前回は共同体感覚がない人として優越コンプレックス者の例を取り上げましたが、今回は劣等コンプレックス者の例を扱います。またはてなブックマークの人気記事より。
 
Chikirin の日記様 「アフリカが発展しない理由
 
 アジアや南米はそれなりに発展したのになぜアフリカだけずっと発展途上のままなのか、という理由は上の記事の描写だけではわかりにくいのですが、記事内容を信じる限り(各種反論あり)、アフリカは共同体感覚のない世界です。
 
 軽く抜き出すと、子供の援助のために親に金を渡すとすぐ自分達の食いぶちに回す、学校に直接払い込むと教師が持ち逃げする、という世界。これだけだと
「教師に持ち逃げより得だと思わせるくらい十分な給与を払えばいいのでは」
「犯罪としてきちんと取り締まれば」
と言われそうですが、当事国政府もやる気がなく、他国が踏み込むのは内政干渉です。だからいっそ再植民地化するべきというのがリンク先の結論です。
 
 アフリカを国家でなく一個人とみると、それなりに思うところ出てきます。いくら援助をしても、金をもらうことしか考えず、働く気もない人々が、日本でもよく話題になります。アドラーは、こういう人達を
「共同体感覚がない」
と表現し、矯正は可能とも考えました。彼らは普通よりも仕事を見つけるのが難しく、他人に非難される機会も多いため、優越への希求を打ち砕かれています。矯正可能と言えるほど楽観的ではないにしろ、可能であると信じ続けなければならないということなのでしょう。
「税金で養う価値はない」
と切り捨てるのは簡単ですが、まさか死刑にする訳にいかないし、ホームレスのままにしておくのも問題はあります。
 
 誤解を恐れながら書くと、犯罪対策でもあります。彼らは社会の一部で、共同体感覚 で例えるなら人体の一部で、精神の一部です。

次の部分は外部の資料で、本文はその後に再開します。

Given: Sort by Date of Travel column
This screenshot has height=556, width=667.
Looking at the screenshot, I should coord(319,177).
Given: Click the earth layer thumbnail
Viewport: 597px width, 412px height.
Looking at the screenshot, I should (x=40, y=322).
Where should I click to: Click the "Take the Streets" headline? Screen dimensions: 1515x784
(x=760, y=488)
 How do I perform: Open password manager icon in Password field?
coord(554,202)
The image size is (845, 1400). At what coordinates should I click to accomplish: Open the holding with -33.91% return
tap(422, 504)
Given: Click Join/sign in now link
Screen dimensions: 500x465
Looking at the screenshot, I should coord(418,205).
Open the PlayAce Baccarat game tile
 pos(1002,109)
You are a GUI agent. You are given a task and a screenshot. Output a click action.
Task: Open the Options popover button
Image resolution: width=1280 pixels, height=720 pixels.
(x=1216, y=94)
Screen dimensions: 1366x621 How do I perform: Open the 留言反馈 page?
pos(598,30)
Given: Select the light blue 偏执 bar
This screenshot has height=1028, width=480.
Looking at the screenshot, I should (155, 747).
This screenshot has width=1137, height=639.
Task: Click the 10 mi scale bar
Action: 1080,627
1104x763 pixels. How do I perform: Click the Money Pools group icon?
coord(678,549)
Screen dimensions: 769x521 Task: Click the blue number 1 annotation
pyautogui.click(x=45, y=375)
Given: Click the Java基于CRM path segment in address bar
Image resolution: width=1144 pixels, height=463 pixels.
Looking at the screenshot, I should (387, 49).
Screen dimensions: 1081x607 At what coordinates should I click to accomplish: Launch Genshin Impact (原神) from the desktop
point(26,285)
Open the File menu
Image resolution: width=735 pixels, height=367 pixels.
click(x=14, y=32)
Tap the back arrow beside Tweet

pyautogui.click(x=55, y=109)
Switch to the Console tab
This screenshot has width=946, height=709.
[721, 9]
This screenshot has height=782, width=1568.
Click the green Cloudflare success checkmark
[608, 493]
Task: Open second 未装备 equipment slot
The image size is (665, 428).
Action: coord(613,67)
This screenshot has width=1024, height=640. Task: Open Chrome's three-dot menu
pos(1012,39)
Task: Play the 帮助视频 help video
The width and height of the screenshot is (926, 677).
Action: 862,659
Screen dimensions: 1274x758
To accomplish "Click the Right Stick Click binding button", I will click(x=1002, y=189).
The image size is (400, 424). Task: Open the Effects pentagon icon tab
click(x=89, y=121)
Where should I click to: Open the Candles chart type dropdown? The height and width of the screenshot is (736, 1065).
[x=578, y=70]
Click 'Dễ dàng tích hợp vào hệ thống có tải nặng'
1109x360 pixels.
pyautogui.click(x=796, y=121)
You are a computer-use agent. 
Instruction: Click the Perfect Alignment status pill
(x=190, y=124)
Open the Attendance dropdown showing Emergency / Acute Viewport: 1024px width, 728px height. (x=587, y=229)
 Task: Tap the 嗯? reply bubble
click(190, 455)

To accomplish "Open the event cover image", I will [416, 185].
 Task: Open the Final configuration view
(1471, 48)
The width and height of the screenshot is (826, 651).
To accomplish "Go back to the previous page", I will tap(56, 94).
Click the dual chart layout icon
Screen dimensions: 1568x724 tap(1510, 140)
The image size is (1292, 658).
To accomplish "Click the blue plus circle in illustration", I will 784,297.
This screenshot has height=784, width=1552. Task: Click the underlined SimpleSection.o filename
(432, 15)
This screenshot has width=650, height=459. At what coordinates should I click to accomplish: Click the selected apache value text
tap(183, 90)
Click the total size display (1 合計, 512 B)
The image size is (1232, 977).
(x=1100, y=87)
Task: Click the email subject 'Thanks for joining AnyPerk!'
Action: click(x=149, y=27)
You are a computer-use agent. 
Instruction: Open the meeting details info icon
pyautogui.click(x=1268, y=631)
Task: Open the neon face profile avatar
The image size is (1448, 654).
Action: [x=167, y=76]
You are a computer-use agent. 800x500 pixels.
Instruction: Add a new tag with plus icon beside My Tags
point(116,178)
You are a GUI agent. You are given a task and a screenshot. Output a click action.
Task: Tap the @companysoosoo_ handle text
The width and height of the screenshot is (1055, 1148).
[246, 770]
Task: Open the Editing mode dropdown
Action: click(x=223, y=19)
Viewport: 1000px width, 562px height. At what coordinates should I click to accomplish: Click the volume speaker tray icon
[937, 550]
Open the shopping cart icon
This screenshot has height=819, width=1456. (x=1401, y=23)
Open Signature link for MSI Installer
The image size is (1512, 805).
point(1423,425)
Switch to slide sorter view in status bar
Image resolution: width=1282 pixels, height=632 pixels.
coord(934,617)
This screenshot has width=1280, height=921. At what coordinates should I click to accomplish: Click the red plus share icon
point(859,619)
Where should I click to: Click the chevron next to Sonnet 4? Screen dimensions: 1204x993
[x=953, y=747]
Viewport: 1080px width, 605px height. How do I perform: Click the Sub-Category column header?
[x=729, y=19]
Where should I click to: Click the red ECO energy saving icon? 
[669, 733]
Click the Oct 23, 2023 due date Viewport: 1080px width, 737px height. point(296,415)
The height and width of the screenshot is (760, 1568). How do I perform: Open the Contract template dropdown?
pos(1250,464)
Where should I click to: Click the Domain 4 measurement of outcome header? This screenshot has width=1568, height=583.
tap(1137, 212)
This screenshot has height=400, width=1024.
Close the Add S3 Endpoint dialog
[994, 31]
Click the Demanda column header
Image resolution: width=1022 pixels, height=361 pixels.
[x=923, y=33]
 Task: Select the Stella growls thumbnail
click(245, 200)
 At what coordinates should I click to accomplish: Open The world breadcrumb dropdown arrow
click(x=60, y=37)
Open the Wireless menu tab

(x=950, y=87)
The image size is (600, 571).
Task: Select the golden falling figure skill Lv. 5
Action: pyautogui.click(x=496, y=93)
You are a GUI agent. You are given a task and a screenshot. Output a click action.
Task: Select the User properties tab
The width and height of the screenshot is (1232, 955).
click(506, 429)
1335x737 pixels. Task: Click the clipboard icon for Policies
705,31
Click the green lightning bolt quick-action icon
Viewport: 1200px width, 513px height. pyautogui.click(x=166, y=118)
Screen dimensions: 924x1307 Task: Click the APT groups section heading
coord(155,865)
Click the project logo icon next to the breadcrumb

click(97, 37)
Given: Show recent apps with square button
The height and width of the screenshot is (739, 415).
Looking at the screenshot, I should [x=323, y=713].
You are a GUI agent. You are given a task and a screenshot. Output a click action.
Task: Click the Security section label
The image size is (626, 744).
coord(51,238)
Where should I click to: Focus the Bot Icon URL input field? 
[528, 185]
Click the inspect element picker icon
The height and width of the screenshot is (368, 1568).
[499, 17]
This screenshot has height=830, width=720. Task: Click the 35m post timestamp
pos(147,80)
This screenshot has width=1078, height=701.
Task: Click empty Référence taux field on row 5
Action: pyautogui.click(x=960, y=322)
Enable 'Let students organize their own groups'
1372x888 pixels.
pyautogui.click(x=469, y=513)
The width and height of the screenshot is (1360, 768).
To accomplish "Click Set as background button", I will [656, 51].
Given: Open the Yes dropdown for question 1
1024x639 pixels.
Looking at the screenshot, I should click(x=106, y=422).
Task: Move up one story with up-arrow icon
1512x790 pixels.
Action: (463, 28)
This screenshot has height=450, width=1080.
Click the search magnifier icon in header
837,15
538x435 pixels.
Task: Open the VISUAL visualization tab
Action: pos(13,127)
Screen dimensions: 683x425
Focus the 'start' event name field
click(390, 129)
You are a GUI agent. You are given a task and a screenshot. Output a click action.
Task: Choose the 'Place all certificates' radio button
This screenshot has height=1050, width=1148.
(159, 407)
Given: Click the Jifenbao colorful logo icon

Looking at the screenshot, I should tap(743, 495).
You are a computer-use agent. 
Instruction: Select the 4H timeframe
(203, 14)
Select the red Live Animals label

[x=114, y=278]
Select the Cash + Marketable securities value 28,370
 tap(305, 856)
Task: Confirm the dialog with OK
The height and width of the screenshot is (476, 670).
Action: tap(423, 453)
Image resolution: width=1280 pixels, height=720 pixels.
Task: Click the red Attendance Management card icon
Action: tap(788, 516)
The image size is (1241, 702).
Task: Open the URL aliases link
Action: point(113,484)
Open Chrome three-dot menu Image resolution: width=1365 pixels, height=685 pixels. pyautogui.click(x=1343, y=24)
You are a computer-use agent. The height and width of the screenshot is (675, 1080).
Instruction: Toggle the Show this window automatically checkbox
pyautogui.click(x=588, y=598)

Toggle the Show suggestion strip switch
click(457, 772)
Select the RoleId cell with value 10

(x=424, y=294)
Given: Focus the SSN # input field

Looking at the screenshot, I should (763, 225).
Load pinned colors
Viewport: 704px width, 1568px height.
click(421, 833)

 ガン細胞という考え方は元ネタの書籍にはありませんが、社会を人体に例えるなら当然発生するものであり、社会(人体)を維持するためにはやむを得ず取り除くという判断もあるでしょう。そのことによって社会(人体)はダメージを受けます。取り除き過ぎたら崩壊します。
 
 
 2月20日の記事。自分の体の悪い部分をどんどん取り去って行ったら最後何もなくなってしまうと考えると、ホラー。切り捨てればいいと主張する人たちはその後のことを考えていない。努力努力努力と説教していれば解決と思っている。